By ahmedus

2018-08-10 10:49:21 8 Comments

The definition on the Oxford Dictionary is a little bit confusing for me. The dictionary doesn't call it a proper noun, but the first letter is capitalised in the example.

Since I know the Underground as a transportation system specific to a place (e.g. London), I would expect it to be a proper noun. Checking the dictionary didn't help me.



  1. (often the Underground) British An underground railway, especially the one in London.

‘travel chaos on the Underground’

Is it a proper noun or a common noun?


@Peter Shor 2018-08-10 11:04:41

The definition does not say that the word "underground" is specific to London.

"The Underground" in London is a proper noun (that's why it's capitalized).
"The Metro" in Paris is a proper noun (again, that's why it's capitalized).

If you're talking about underground train systems in general, what word do you use in England? You can't use "subway" because it means something different. So you use "underground" or "metro" — they're both common nouns in this usage.

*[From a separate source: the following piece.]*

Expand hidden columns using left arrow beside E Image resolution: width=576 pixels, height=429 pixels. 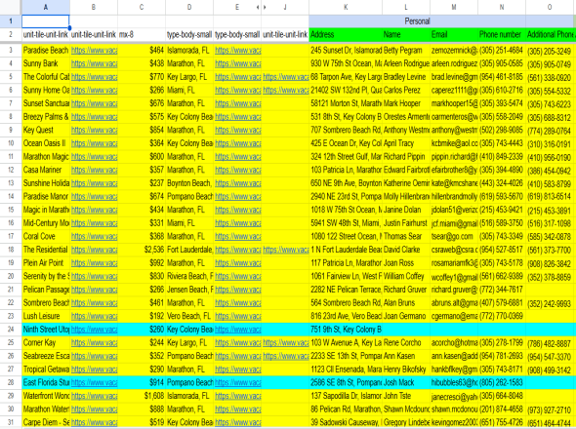click(258, 7)
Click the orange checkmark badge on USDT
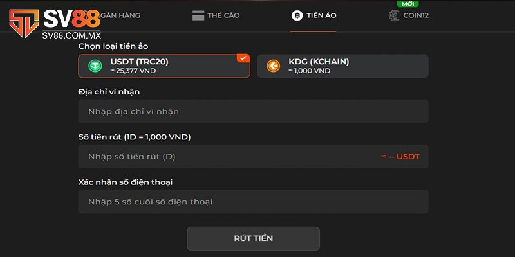Screen dimensions: 515x257 coord(243,58)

If you ask whether anybody actually uses "underground" for anything other than the system in London, it seems to be incredibly rare. But the dictionary definition clearly suggests that this is one possible usage, and it would be this usage that is a common noun rather than a proper noun.

@Michael Harvey 2018-08-10 12:46:16

@Peter Shor, there is only one Underground in Britain - it is in London. There is a Subway in Glasgow. These are underground railway systems or classic "metros". There is a Metro in Tyne and Wear, which is a light rail system.

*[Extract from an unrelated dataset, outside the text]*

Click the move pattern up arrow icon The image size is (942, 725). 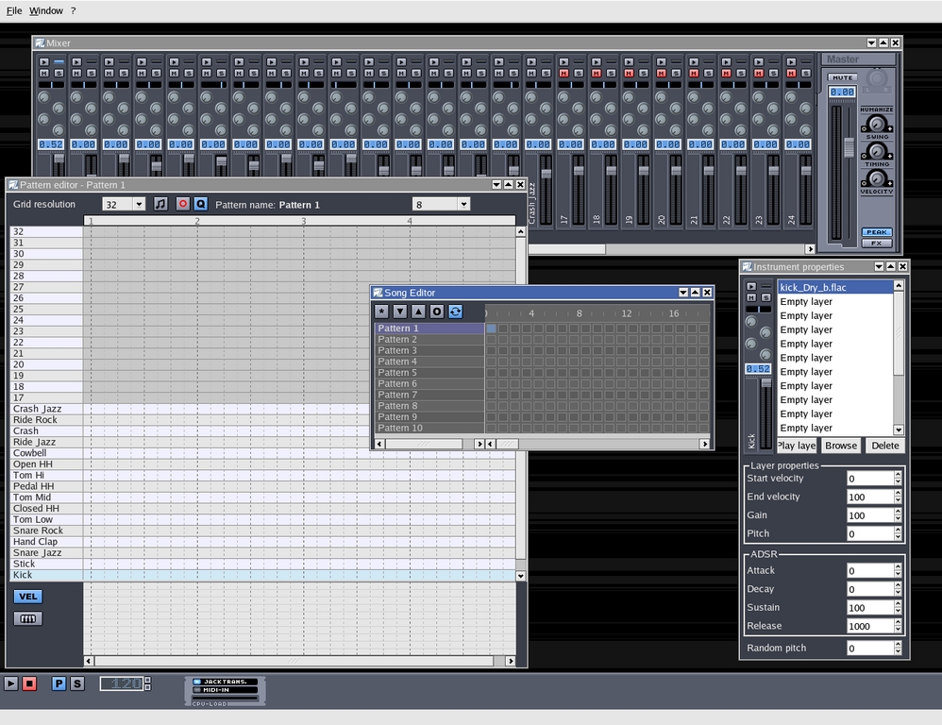[x=418, y=312]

@Peter Shor 2018-08-10 12:56:23

@MichaelHarvey: The common noun would usually be used when talking about underground train systems in general, not when talking about one in a specific city. For example, from Google books: "(AST) has gained broad experience in the design and implementation of undergrounds in major Italian and European cities; these works often interact with sites and structures belonging to the historic and artistic heritage."

@Michael Harvey 2018-08-10 13:10:47

Did you notice my capitalisation?

@Michael Harvey 2018-08-10 13:16:07

Emilio Bilotta, ‎Alessandro Flora, ‎Stefania Lirer are not English names; I suspect they are Italian. The use of 'underground' as a generic term is unusual in Britain.

@Peter Shor 2018-08-10 13:17:26

Link here. I suspect most native English speakers in the U.K. would use "metro" for this meaning today, but the dictionary is also supposed to cover English as it was used earlier this century.

@Peter Shor 2018-08-10 13:24:44

For example, The Story of Tunnels by Archibald Black (1937), published in New York, contains the quote hence they had nothing in common with the modern undergrounds and subway systems of London and other cities.

@Michael Harvey 2018-08-10 13:31:23

Archibald Black was an American. In Britain, (on the other side of the Atlantic), we rarely, if ever, speak of 'undergrounds' when we mean 'underground railways'.